Avoiding the Limelight

Teenagers crave attention. With the benefit of a few years of distance, I can see that clearly. Everything that happens to two them is either the best, but usually the worst thing ever. Every notable quality about them is better than any of your notable qualities. Every incident, word, interaction, look, and choice is magnified to the extreme, all for the sake of LOOK AT ME!

Now, I’m not just picking on the teenagers I know now. I was just as guilty of all of those things when I was their age and so were my friends. I have more than one memory of me acting in such a way that just makes me cringe now. If my parents had been paying better attention, I wouldn’t have blamed them for locking me in a closet for being annoying.

However, I was really BAD at getting attention. It usually backfired or was in some way ineffective. Mostly, I was out attention-got by someone else that was better at getting attention. In competitions like that, I’m woefully unskilled to compete.

Some people grow out of this ultimate need for attention. Some don’t. Some just evolve their attention getting methods.

I went in the opposite direction.

Once I realized that I wasn’t good at getting attention by any means, I gave up on trying to get it. And when those around me continued to get attention and tried to get attention, it really turned me off to trying to get it.

You know those people that have to one-up you? The ones whose lives are always worse/better than yours depending on the situtation? Yeah. I’ve been acquainted with too many attention-getters like that. It’s turned me off to sharing bits and pieces of my life because I’m tired of being used as a stepping stone to conversation stardom. I’m tired of being reminded about how their lives are so much MORE than mine.

So, I don’t share. Sometimes, I’d like to, but I think better of it and keep it myself. In the end, I have secrets.

I don’t tell people about my writing projects. There are people I haven’t told about my jewelry making. No one at the former day job new the actual extent of my new gig. I’ve gotten very comfortable with operating in the shadows and being overlooked.

But, it’s hurting me as well. You can’t live your whole life unseen (unless you’re some sort of James Bond spy, and I know I’m not cool enough for that life). I’ve gone so far the other way when it comes to seeking attention that to get attention is disconcerting. I get almost paranoid about it. Why are they looking at me? What do they want? Why does what I do matter to them?

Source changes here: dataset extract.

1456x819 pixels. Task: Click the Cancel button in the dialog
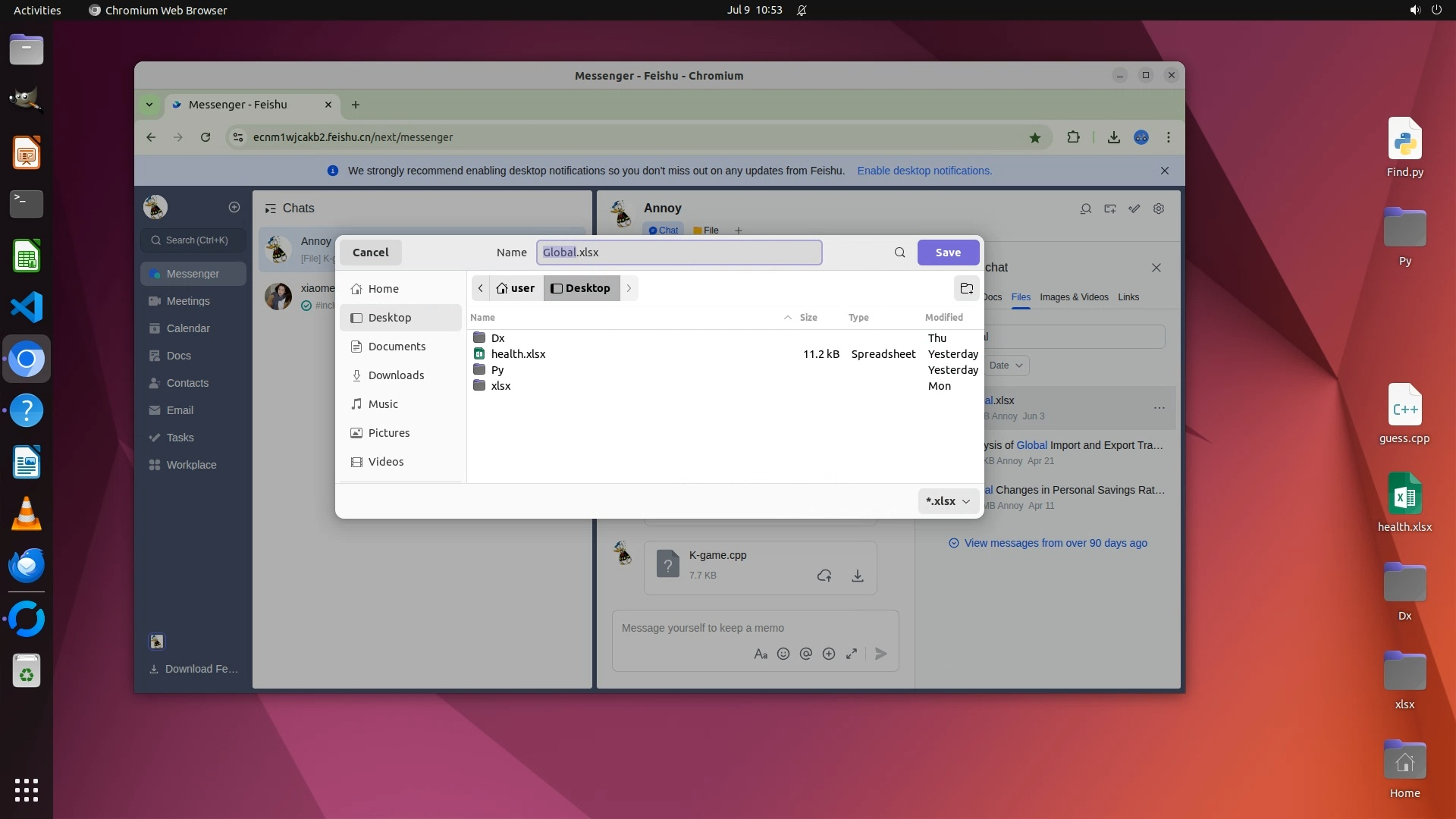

It also doesn’t help because I’m at a point in my life when I need attention. I need the attention to create and grow a fanbase. I need the attention to sell books, sell jewelry, sell myself.

Going so long avoiding attention, I’m struggling trying to figure out ways to acquire that kind of attention.

It’s like wearing make-up. If you go for an extended period of time not wearing make-up and then you put it on, you think you look like a painted doll, even if you don’t. If you go for a period of time not trying to get attention, then you start trying, you think you’re being an annoying in a “hey, look at me!” kind of way.

As nice as it is in the darkened wings of the stage, I need to work my way back towards the limelight, even if I can only stand its glare for short periods of time.